パー券事件で市長・副市長を追及 市議会で緊急質問



rinjikai2-1.jpg 小樽市議会第1回臨時会2日目が、5月24日(火)13:00から本会議場で開かれた。市の幹部職員11名が略式起訴・公民権停止命令を受ける事態となった政治資金規正法違反事件について、市議会5会派の代表者が緊急質問を行った。
 今回の事件に対する市民の関心の強さを見せつけ、普段はガラガラの本会議場傍聴席には大勢の市民が埋めかけた。報道機関もテレビ5社がカメラを並べ、質疑の推移を見守った。
 緊急質問には、市議会を構成する5会派が立った。民主市民連合・林下孤芳議員、一新小樽・成田祐樹議員、自民党・山田雅敏議員、公明党・高橋克幸議員、共産党・北野義紀議員の順で行われた。
rinjikai2-2.jpg 今回の政治資金規正法違反事件に関して、その経緯や調査委員会、職員の処分、再発防止策などと、副市長の関与についてなどに質疑が集中した。
 無所属会派「一新小樽」の成田祐樹議員は、「市長は、後援会のことで自分は関与していないと繰り返し述べている。後援会を掌握していなかった市長では、市役所の管理能力はない。外部調査委員会を設置すると委員への費用が発生するが、市長の問題を調査する委員会に市民の血税を使うのか。費用はどのように調達するのか。山田厚副市長は、4年前にパーティー券売買について指摘されたにも関わらず、食い止めることが出来なかった。これが今日の市政混乱を招いている。今月末で任期切れとなるが、責任を取って退職金を辞退するべきだ」と追及した。
 中松義治市長は、「組織をまとめているのは後援会長。市長としての管理能力とは別。外部調査委員会の費用は公費で負担する」と淡々と述べた。
 山田厚副市長は、「退職金の辞退はしない。
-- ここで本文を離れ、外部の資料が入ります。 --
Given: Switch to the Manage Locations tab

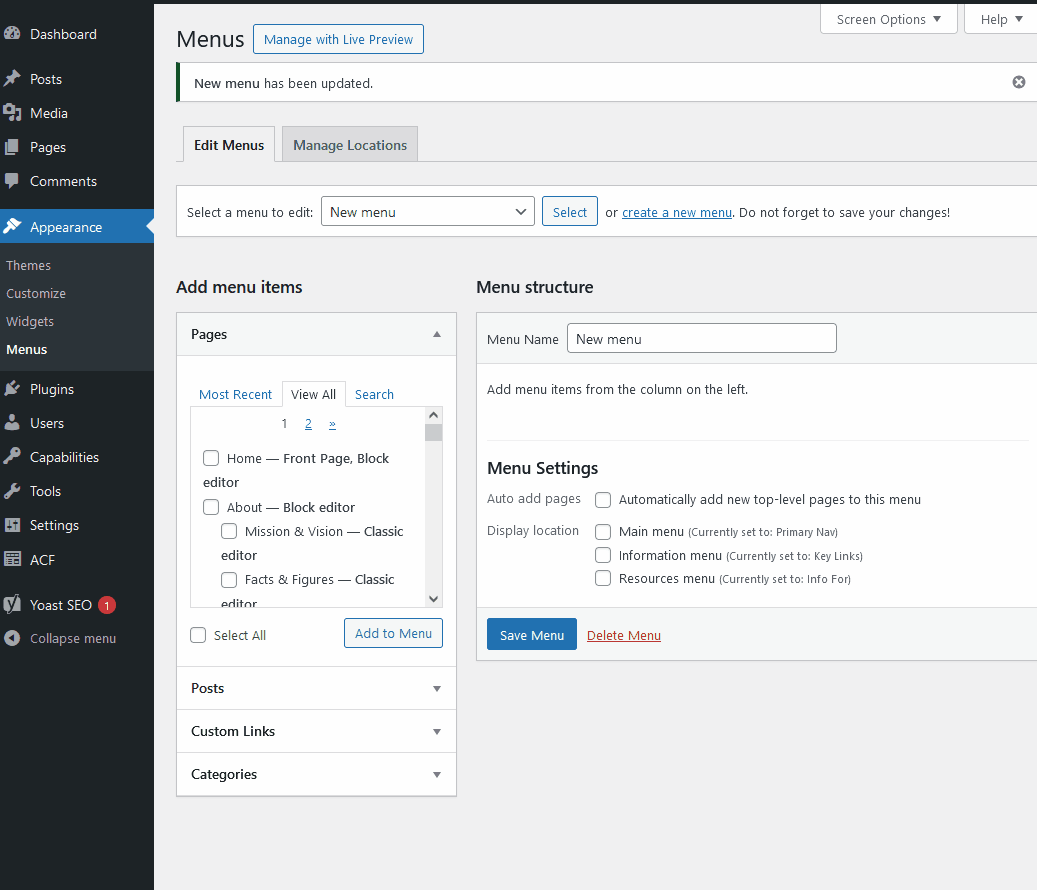Looking at the screenshot, I should (x=350, y=145).
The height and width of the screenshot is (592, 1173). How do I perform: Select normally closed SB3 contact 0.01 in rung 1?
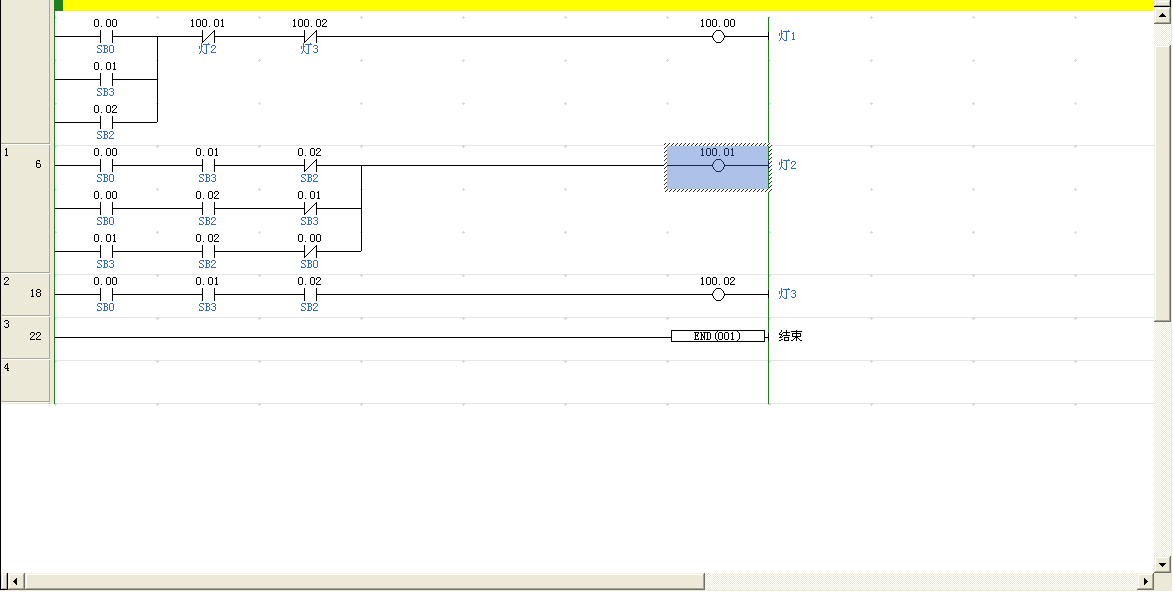click(x=310, y=209)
(パーティー券を販売して指摘を受けて回収したことから)4年の経過で失念しており、責任を痛感し大変重く受け止めているが、辞退は考えていない」と答弁した。
 共産党の北野義紀議員は、「今回の事件は、新谷、山田市政の24年間の5者の相乗り市政が原因。何か不都合があっても与党が守ってくれるという理事者側の甘い考え、気の緩みが不正行為につながった。市長だけに奉仕するのは間違い。この間違った立場を変えない限り、この街は変わらない。今の市役所は、市民に役立つのではなく、市長のために役に立つ所だ」と、市長を推した自民・公明・民主・連合小樽・商工会議所の5者相乗り体制を批判した。
 これに対し、中松市長は、「推薦頂いた各団体はそれぞれの立場で一致しない案件もある。ただ住民福祉の充実の達成のため、各団体から推薦を頂いた」とした。
 民主市民連合の林下孤芳議員は「5者相乗りが今回の事件につながったとの根拠のない批判があり、受入れ難いものだ。市長は辞めるべきとの論調が聞こえる。市長は厳正に処分するとしたが、どのような処分を考えているのか」と質した。
rinjikai2-3.jpg 市長は、「事実関係が調査委員会で一定程度明らかになった段階で、規準や他都市の事例などを見て判断したい」と答えた。
 公明党の高橋克幸議員は、「山田厚副市長名で、職員が地方公務員法や公職選挙法に違反しないようにと通達を役所内で出したと聞いたが、今回の事件となった。通達は意味のないものとなった」と指摘。
 山田副市長は、「全課メールという形でしている。地方公務員法と公職選挙法で地位利用について禁止されているとはしたが、政治資金規正法は記載していなかった。慣例的に出しているが、今回のようなものは記載されていない。メールを全職員が見ているか把握は難しい。メールは身になるような形で努力しなければいけない」と答えた。
 自民党の山田雅敏議員は、「このたびの当選おめでとうございますと言いたいところだが、後味の悪い形となり、人事の動向に注視している」と述べた。
 山田副市長に対する自身のパー券売買での記憶の曖昧さからの答弁には、傍聴席からたびたび失笑が起きた。「こんな答弁で副市長が務まるのか」との声が上がっていた。
 中松市長は数日中に副市長人事を発表することにしているが、さてどうなるか。市民の関心が寄せられている。
 ”中松丸”は、ようやく初議会を迎えたのに、散々な結果となり、その前途は依然として五里霧中だ。